OFX Transaction Downloading

biweeklybudget has the ability to download OFX transaction data from your financial institutions, either manually or automatically (via an external command scheduler such as cron).

There are two overall methods of downloading transaction data; for banks that support the OFX protocol, statement data can be downloaded using HTTP only, via the ofxclient project (note we vendor-in a fork with some bug fixes).
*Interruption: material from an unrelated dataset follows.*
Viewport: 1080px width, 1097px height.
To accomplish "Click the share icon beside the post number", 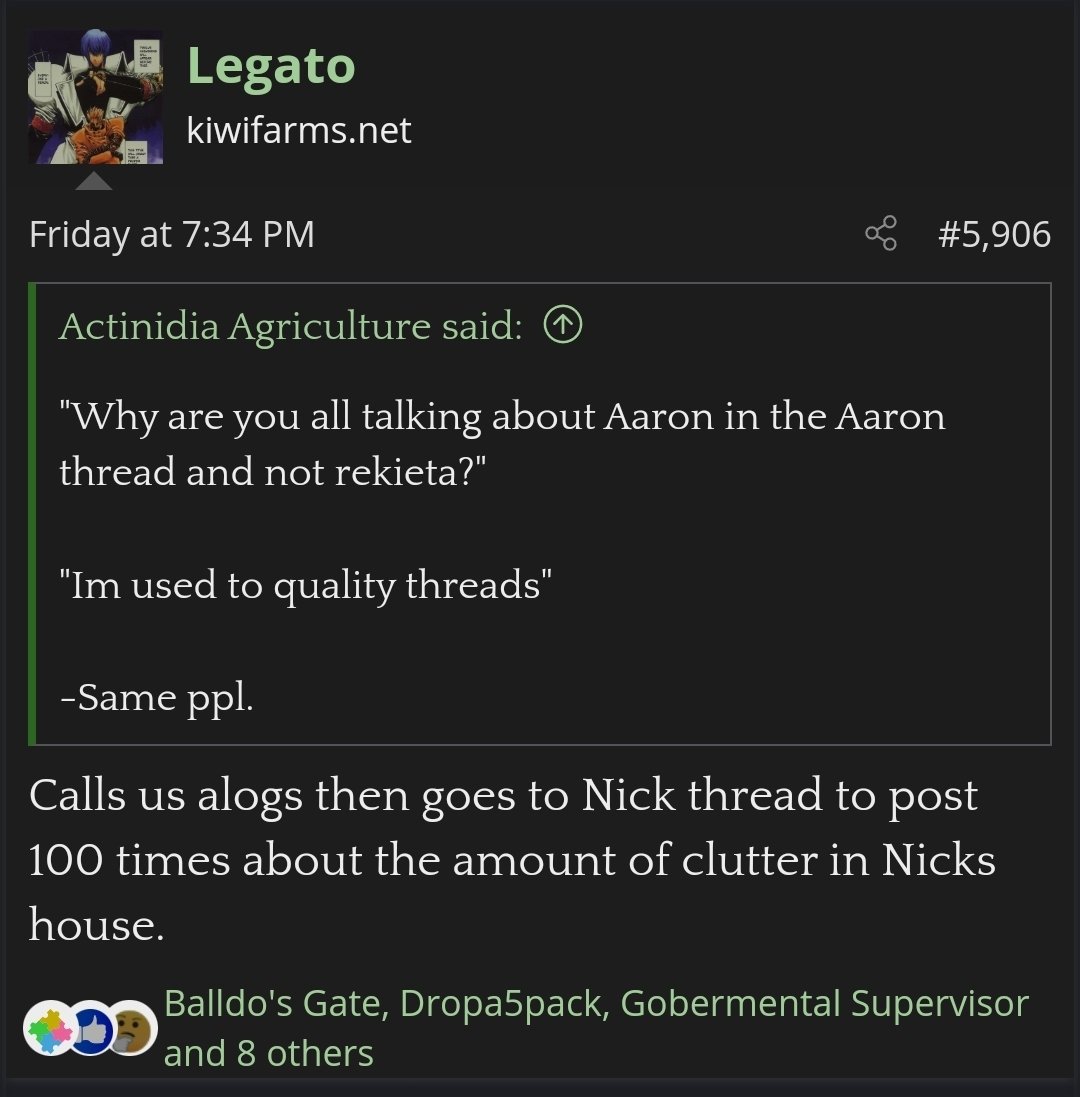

For banks that do not support the OFX protocol and require you to use their website to download OFX format statements, biweeklybudget provides a base ScreenScraper class that can be used to develop a selenium-based tool to automate logging in to your bank’s site and downloading the OFX file.

In order to use either of these methods, you must have an instance of Hashicorp Vault running and have your login credentials stored in it.
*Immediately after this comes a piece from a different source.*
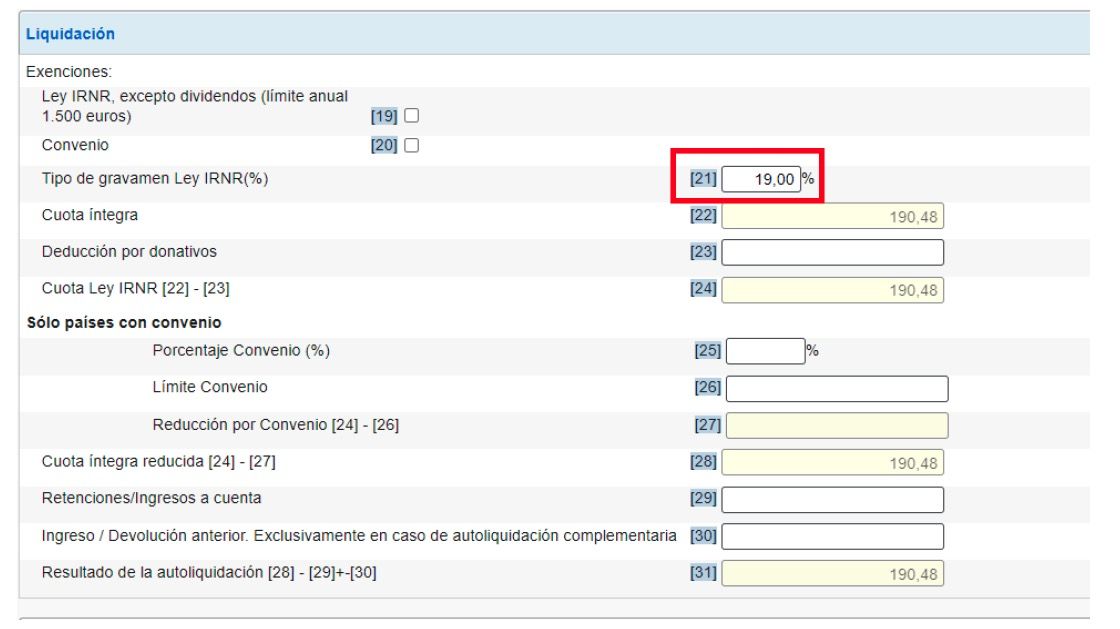
Task: Enable the Convenio exemption checkbox [20]
Action: tap(410, 146)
Important Note on Transaction Downloading

biweeklybudget includes support for automatically downloading transaction data from your bank. Credentials are stored in an instance of Hashicorp Vault, as that is a project the author has familiarity with, and was chosen as the most secure way of storing and retrieving secrets non-interactively. Please keep in mind that it is your decision and your decision alone how secure your banking credentials are kept. What is considered acceptable to the author of this program may not be acceptably secure for others; it is your sole responsibility to understand the security and privacy implications of this program as well as Vault, and to understand the risks of storing your banking credentials in this way.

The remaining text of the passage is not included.